Task statement:
Please list every line of the data below that contains the string "View", copying each line in full. Case counts when matching.

Given entries:
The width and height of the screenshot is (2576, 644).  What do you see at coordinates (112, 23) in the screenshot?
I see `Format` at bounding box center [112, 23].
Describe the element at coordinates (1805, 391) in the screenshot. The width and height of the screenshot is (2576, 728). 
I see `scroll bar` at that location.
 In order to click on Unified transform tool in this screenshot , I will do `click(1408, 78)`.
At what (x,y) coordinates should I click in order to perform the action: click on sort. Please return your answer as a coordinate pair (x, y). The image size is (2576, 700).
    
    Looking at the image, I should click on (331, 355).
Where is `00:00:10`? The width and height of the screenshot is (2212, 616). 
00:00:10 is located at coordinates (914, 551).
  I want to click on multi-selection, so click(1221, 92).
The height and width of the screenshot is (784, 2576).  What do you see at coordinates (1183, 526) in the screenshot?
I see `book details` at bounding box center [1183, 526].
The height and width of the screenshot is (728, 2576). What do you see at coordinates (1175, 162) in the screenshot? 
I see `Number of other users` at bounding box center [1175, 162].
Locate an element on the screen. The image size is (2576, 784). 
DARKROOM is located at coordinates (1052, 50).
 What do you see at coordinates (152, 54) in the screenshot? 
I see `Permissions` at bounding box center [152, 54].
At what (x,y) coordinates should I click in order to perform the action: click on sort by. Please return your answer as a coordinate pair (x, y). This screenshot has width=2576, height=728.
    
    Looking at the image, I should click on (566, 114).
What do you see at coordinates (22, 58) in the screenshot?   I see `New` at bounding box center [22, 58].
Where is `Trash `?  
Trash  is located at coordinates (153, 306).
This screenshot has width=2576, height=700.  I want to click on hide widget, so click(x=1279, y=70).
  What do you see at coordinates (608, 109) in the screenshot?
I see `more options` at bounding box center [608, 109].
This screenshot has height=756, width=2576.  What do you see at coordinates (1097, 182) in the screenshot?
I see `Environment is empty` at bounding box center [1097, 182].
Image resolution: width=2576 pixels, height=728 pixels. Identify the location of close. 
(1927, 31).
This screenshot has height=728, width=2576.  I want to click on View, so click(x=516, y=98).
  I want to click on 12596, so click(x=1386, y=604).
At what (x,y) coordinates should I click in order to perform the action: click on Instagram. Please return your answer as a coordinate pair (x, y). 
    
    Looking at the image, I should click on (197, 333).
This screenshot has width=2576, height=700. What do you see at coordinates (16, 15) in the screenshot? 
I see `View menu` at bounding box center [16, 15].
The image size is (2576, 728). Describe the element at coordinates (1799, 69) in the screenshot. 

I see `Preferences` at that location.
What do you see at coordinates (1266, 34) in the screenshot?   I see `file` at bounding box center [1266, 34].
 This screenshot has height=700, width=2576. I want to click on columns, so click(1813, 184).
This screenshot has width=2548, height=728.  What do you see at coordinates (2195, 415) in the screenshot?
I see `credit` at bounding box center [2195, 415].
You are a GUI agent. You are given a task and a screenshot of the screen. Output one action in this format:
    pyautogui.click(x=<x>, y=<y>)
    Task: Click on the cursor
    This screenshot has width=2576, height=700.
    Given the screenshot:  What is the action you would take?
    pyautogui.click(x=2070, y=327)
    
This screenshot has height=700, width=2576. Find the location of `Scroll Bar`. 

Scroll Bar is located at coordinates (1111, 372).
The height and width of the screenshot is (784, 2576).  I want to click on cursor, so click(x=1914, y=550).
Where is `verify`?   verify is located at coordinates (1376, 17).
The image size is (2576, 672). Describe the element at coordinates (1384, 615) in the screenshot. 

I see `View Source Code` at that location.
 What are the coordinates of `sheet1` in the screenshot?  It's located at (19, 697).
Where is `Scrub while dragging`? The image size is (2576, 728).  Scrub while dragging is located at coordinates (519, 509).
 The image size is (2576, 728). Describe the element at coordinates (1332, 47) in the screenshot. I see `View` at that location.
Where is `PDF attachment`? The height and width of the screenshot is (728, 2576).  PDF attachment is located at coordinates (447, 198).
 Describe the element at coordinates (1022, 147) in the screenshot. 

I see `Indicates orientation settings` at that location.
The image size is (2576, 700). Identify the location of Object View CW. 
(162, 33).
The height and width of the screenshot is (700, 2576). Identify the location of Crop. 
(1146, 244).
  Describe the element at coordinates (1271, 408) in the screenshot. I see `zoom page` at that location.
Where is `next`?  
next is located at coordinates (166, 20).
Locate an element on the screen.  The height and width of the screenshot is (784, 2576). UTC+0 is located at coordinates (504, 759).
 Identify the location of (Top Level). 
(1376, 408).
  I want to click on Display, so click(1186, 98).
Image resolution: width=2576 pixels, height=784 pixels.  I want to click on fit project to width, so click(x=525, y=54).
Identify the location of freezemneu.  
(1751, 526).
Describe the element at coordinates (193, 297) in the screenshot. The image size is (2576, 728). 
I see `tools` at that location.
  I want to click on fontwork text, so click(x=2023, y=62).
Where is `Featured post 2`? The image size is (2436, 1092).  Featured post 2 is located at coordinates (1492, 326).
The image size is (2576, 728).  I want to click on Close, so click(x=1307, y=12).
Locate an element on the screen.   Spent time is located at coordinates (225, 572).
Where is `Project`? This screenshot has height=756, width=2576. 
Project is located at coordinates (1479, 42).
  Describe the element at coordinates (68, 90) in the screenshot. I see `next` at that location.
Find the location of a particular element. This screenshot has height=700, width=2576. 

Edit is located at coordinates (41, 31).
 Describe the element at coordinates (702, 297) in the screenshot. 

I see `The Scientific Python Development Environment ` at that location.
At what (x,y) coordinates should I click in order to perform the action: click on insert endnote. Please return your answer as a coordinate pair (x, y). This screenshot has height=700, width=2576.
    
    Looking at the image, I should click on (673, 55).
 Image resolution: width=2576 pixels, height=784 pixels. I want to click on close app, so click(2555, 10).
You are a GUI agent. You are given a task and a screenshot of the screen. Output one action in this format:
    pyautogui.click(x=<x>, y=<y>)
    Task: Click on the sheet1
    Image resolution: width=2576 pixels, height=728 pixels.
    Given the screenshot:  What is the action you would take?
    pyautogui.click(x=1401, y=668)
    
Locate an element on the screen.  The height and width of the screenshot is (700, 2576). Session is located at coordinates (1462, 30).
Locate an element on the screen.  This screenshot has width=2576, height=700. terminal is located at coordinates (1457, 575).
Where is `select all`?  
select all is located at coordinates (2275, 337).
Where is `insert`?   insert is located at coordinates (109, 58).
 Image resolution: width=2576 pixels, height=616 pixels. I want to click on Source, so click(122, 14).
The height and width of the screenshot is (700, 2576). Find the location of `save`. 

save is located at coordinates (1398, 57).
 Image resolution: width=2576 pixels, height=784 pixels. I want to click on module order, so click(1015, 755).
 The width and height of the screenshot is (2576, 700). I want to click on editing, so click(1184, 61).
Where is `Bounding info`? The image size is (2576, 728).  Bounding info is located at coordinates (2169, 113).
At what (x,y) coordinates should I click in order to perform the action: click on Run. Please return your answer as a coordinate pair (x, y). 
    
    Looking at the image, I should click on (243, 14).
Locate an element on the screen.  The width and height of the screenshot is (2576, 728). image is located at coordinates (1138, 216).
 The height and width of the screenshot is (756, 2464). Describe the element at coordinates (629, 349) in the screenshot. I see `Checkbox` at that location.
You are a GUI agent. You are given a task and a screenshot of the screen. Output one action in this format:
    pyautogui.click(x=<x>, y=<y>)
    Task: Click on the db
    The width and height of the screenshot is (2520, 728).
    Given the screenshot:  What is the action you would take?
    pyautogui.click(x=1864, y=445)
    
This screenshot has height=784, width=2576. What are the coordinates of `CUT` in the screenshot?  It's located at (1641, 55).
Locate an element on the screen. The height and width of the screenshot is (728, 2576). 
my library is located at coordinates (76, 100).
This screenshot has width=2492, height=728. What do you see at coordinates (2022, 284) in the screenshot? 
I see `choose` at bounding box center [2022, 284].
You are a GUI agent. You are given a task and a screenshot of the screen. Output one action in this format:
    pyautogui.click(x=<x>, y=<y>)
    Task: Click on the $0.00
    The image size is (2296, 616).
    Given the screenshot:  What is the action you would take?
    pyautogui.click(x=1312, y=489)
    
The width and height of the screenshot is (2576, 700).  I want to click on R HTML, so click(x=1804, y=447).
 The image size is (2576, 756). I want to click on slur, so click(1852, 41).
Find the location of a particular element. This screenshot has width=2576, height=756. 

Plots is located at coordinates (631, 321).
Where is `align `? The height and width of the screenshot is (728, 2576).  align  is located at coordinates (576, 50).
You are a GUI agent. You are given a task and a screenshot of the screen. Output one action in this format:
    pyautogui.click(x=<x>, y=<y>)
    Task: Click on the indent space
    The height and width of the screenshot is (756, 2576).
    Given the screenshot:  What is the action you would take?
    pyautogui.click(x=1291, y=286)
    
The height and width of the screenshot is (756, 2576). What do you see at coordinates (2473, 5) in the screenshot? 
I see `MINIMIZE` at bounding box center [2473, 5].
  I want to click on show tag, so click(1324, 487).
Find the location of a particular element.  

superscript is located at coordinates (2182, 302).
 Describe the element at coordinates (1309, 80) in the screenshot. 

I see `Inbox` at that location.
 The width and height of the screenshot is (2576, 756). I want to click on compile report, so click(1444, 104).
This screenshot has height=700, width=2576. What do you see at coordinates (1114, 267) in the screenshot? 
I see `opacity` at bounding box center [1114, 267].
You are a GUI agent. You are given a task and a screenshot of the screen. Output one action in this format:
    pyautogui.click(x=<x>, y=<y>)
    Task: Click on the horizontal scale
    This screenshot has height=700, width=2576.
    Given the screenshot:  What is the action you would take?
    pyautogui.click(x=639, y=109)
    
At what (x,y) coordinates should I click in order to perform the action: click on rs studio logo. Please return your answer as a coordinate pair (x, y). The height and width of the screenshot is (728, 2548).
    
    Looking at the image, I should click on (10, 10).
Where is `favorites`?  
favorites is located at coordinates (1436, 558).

Complete output:
This screenshot has height=728, width=2576.  I want to click on View, so click(x=516, y=98).
I see `View menu` at bounding box center [16, 15].
I see `View Source Code` at that location.
 The image size is (2576, 728). Describe the element at coordinates (1332, 47) in the screenshot. I see `View` at that location.
The image size is (2576, 700). Identify the location of Object View CW. 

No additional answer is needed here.